Mar 06 2019

Turkey’s central bank leaves key interest rate unchanged

Turkey’s Central Bank Monetary Policy Committee on Wednesday decided to keep its policy rate constant at 24 percent, in its last meeting before local elections on March 31.

The committee said in a written statement that recent data showed that the re-balancing trend in the Turkish economy had become more noticeable, with external demand maintaining its relative strength and economic activity deploying a slow pace due to tight financial conditions.

“Developments in import prices and domestic demand conditions have led to some improvement in inflation indicators. Yet, risks on price stability continue to prevail. Accordingly, the Committee has decided to maintain the tight monetary policy stance until inflation outlook displays a significant improvement,” the committee said. 

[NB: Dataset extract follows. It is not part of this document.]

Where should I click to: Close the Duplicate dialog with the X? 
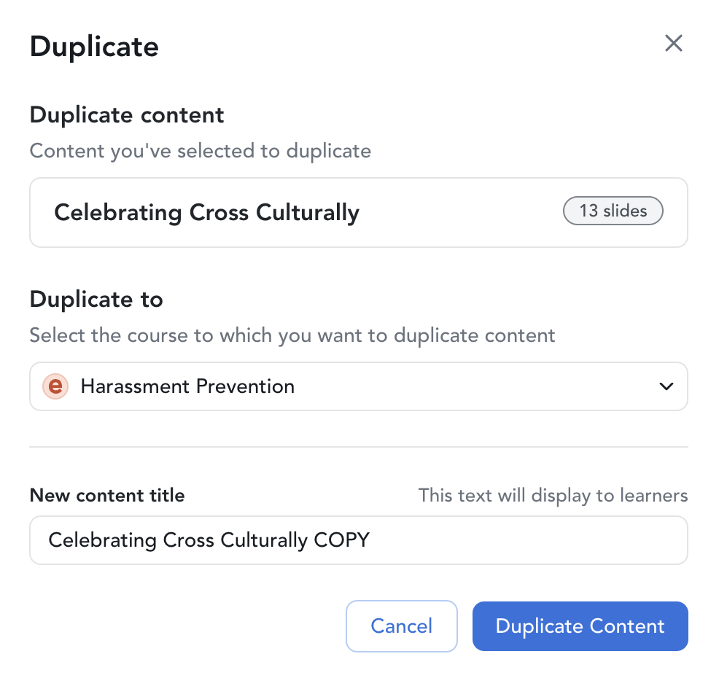point(673,44)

The announcement, which kept the same wording as the previous month's, was likely interpreted by the market as a sign that policy makers intended to keep to a tight policy for the foreseeable future, Turkish economist and Ahval contributor Güldem Atabay said.

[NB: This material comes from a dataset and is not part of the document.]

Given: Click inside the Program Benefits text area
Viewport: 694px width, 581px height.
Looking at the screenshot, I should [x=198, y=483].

In February, Turkey’s inflation rate fell just below the 20 percent threshold, decreasing to an annual 19.67 percent from 20.35 percent in January. 

Turkey’s central bank has pledged to keep monetary policy tight following a currency crisis that peaked in August, despite a slowdown in inflation from a 15-year high of 25.2 percent in October. It raised interest rates by 625 basis points to 24 percent in September to prevent provoking a full-blown financial crisis.

The central bank’s decision is in line with expectations among economists earlier that a tax cut before the next quarter of 2019 was unlikely. Bloomberg reported on Tuesday that any change in tight monetary policy would make markets nervous. 

"The bank appears committed to tight monetary policy despite the headline CPI inflation having eased from 25 percent year on year back in September to 19.8 percent year on year as of February, as it is still a very high level even among the emerging markets," Atabay said, adding:  

"Turkey’s core inflation at 18.1 percent year on year signals that much needs to be done on the inflation front for the CPI inflation to march towards the 5 percent target.  Yet, with economic hardship shaking the voter base ahead of the March 31 local polls amidst Turkey’s deepening economic recession; the market fears of renewed pressures from President Erdogan on the central bank of Turkey for a rate cut."

The Central Bank’s announcement came after the U.S. State Department on Tuesday warned Ankara that Turkey’s purchase of Russian S-400 missile systems would result in a reassessment of Turkey’s participation in the F-35 program and risk other potential future arm transfers to Turkey, as well as lead to potential sanctions. 

Many expected the U.S. administration’s warning would create a downward pressure on the Turkish lira, which stood at 5.39 against the dollar at 09:01 a.m. on Wednesday. Despite the central bank’s decision to keep key interest rates on hold, the lira fell to 5.42 against the dollar at 4:45 p.m.

The market, Atabay said, remains divided "between an immature rate cut cycle as early as April that could backfire on the lira, or a more rational one that would begin at the start of the second half of the year".